Bayerische Landesbank, Germany’s second-biggest state-owned lender, reported a fourth-quarter pretax loss on reorganization costs and its Hungarian unit.
The pretax loss was 520 million euros ($718 million), the Munich-based lender said in a statement today. That compares with a pretax profit of 405 million euros a year ago. Full-year net income fell 84 percent to 120 million euros.
Chief Executive Officer Gerd Haeusler will hand over his job to Johannes-Joerg Riegler at the end of the month. The new CEO will have to carry on with a restructuring that includes the sale of MKB Bank by 2016 on orders from the European Union and the return of 5 billion euros in state aid to Bavaria by 2019. Haeusler said at a press conference in Munich today that he’s “optimistic” a sale of MKB can be done this year. “It will be a joyless event,” he said.

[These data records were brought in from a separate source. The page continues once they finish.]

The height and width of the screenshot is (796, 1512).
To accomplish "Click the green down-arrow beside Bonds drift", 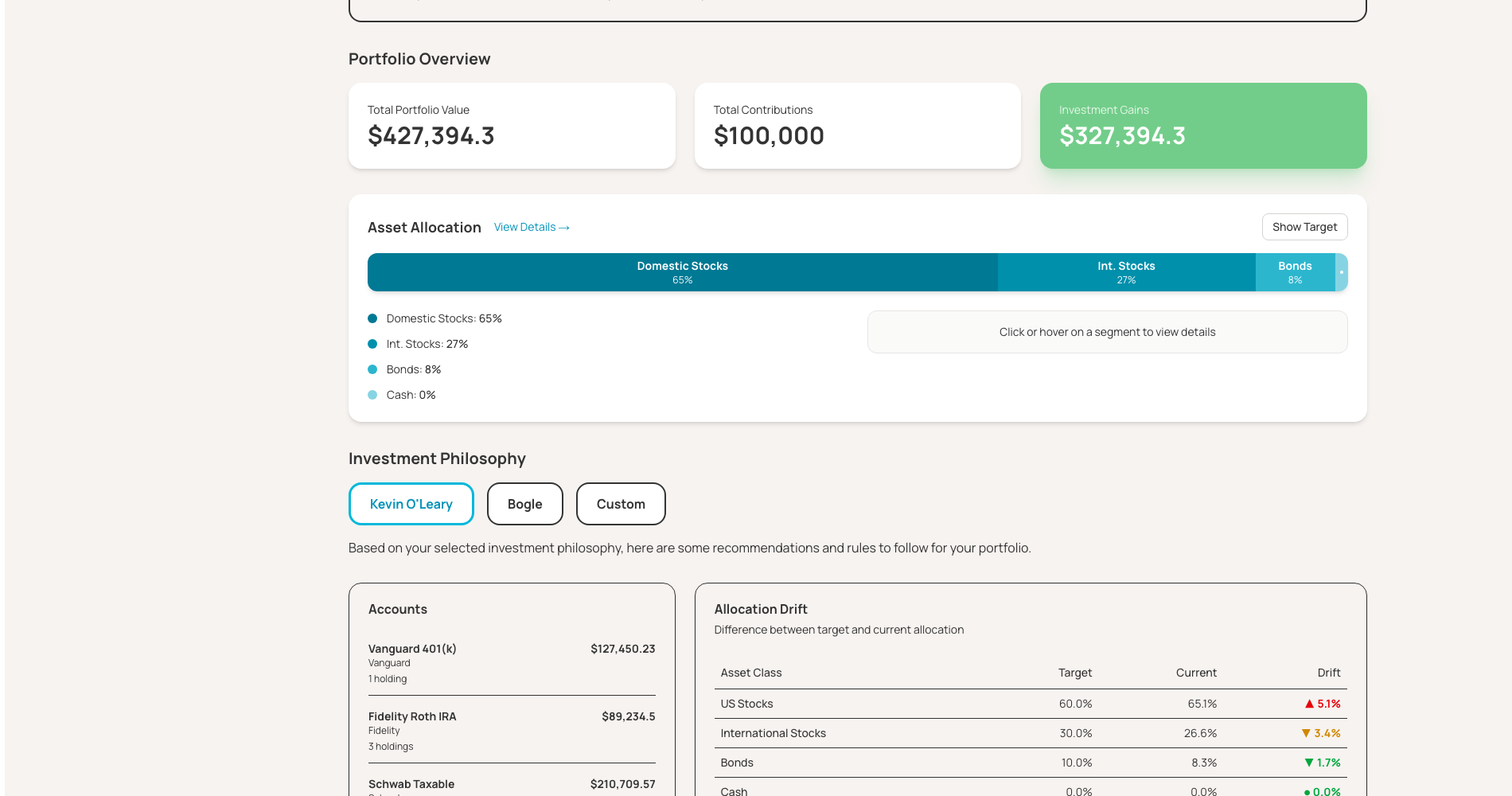I will coord(1308,763).
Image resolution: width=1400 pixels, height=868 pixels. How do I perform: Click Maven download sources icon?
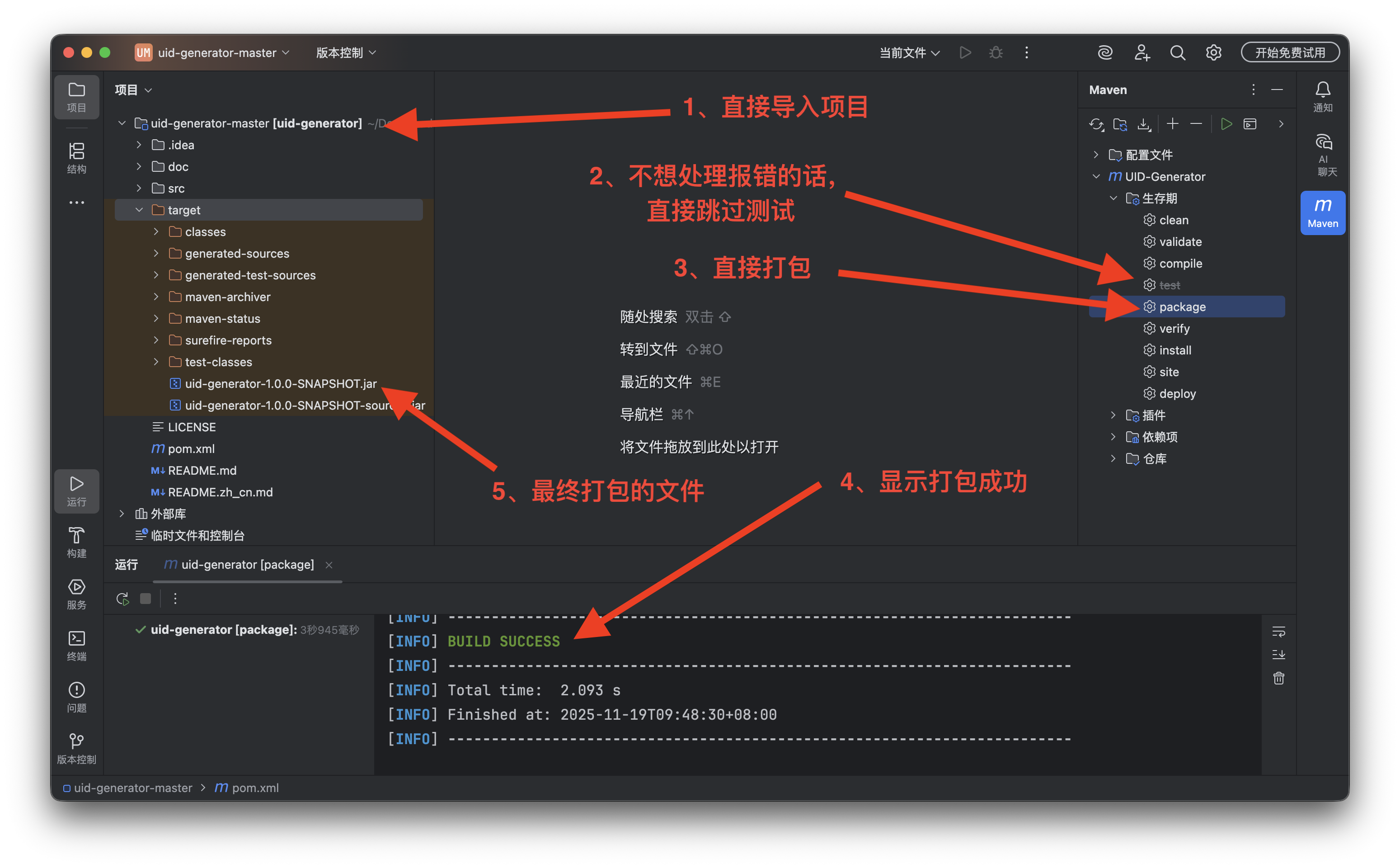tap(1143, 124)
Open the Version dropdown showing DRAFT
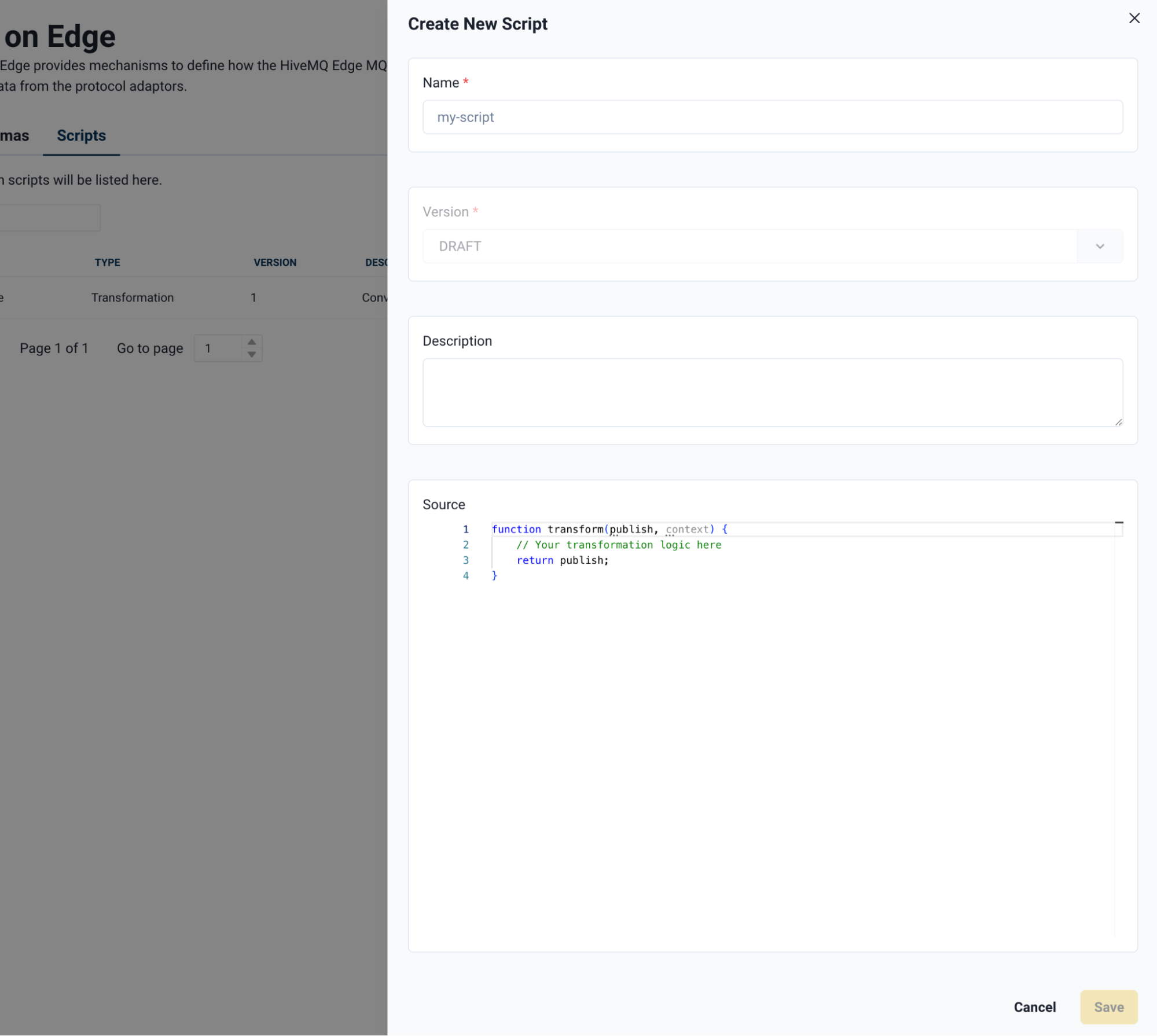This screenshot has height=1036, width=1157. pyautogui.click(x=752, y=246)
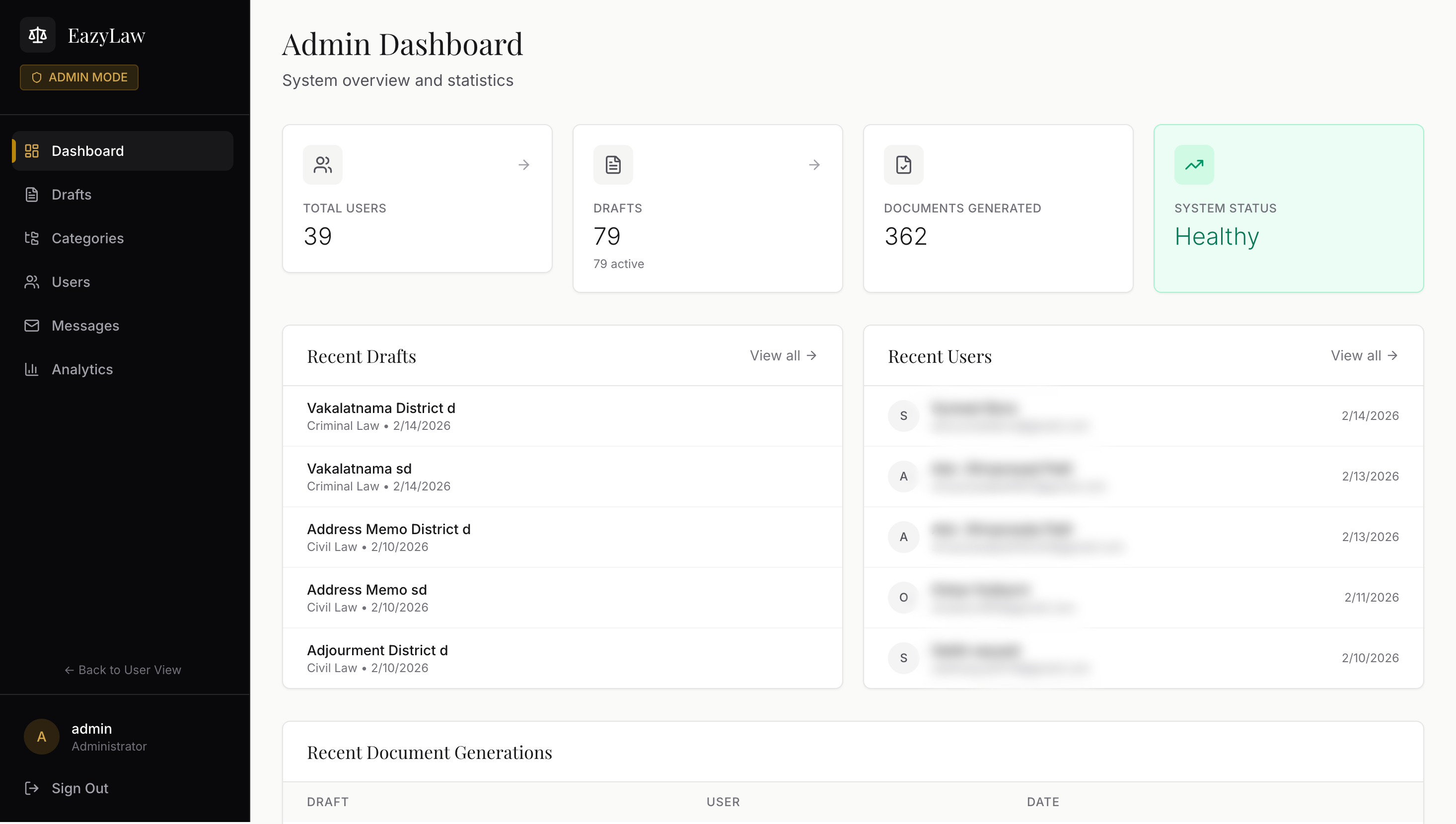Open the Drafts sidebar item
Image resolution: width=1456 pixels, height=824 pixels.
pos(72,195)
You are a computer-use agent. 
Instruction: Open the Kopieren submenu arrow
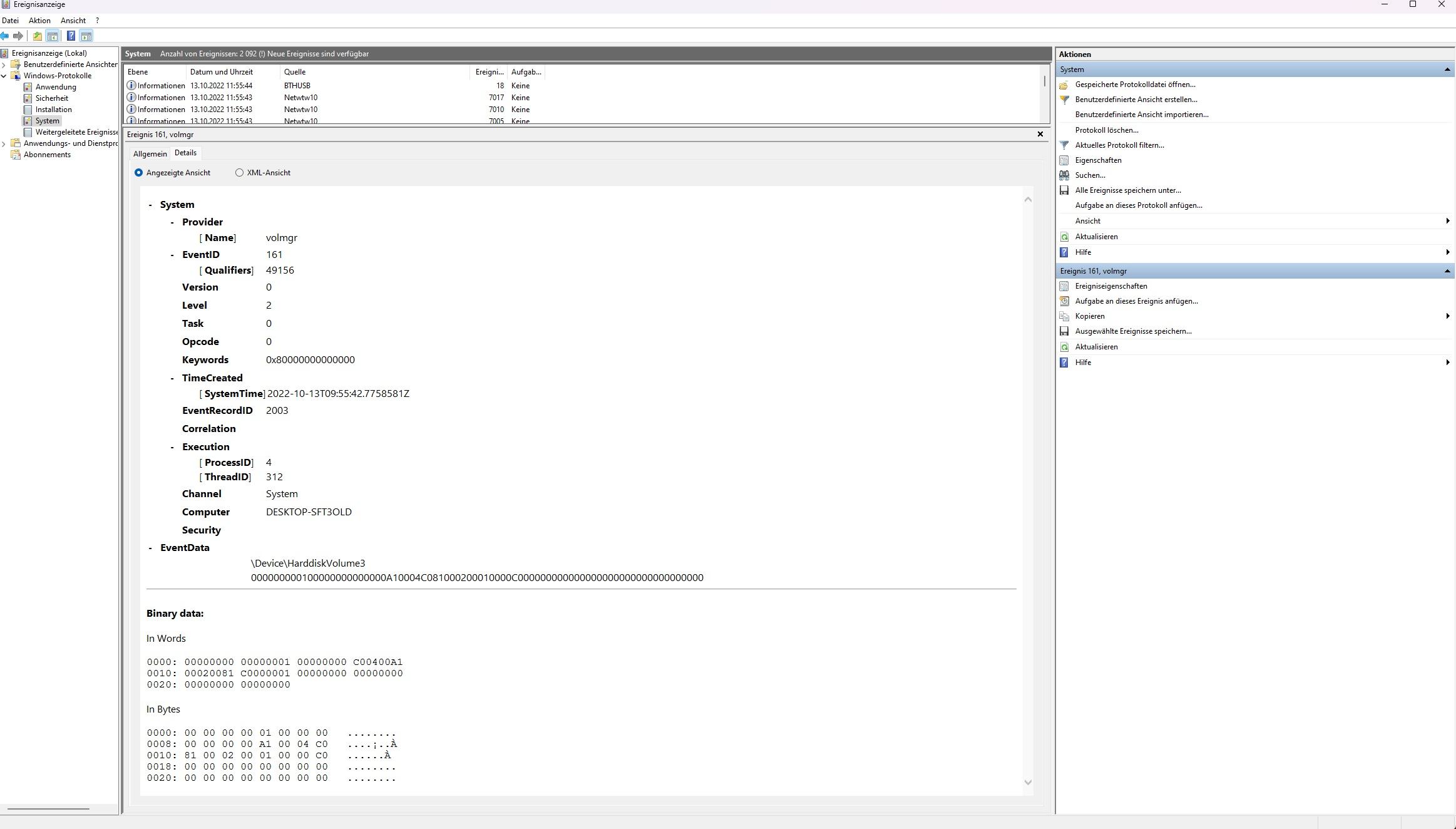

Riegler joins from state-run Norddeutsche Landesbank Girozentrale, where he was the management board member responsible for business with savings banks and risk management. Among his main tasks will be resolving legal disputes over the 2007 takeover and 2009 sale of Austrian lender Hypo Alpe-Adria-Bank International AG, whose two-year ownership has resulted in losses of about 3.7 billion euros for BayernLB.
“Our legal position is very strong,” Haeusler said today, referring to the legal disputes with Hypo Alpe-Adria. “We haven’t been contacted about a general settlement of the matter and I can hardly imagine that we would abandon such a strong position easily.”
Haeusler has been proposed to become chairman of BayernLB’s supervisory board in October. The bank also appointed Markus Wiegelmann, head of group controlling, to succeed Stephan Winkelmeier as chief financial officer at the end of the month.
MKB Bank weighed on the lender’s results with a pretax loss of 409 million euros last year. Banque LBLux, which BayernLB is selling, had a loss of 44 million euros.
BayernLB also booked 135 million euros of charges related to a plan announced last year to further reduce administrative costs at the main banking unit. It will eliminate 450 positions by 2017 at the division, which has about 3,000 employees.
A further reduction of positions is not expected after 2017, Haeusler said at the press conference today.
BayernLB’s provisions for risky loans increased to 408 million euros in the fourth quarter, up from 165 million euros set aside a year ago.
As part of a restructuring agreement with the European Commission needed to get its 2008 government bailout by the state of Bavaria approved, BayernLB already sold real estate units GBW AG and DKB Immobilien AG, mortgage-lending unit LBS Bayern, and other assets.
Following the bailout and subsequent rearrangements of the capital structure, the Bavarian Savings Bank Association owns 25 percent of BayernLB and the state of Bavaria the remainder.
Landesbank Baden-Wuerttemberg, Germany’s biggest state-owned bank, said on Feb. 20 that pretax profit rose 18 percent last year to 471 million euros.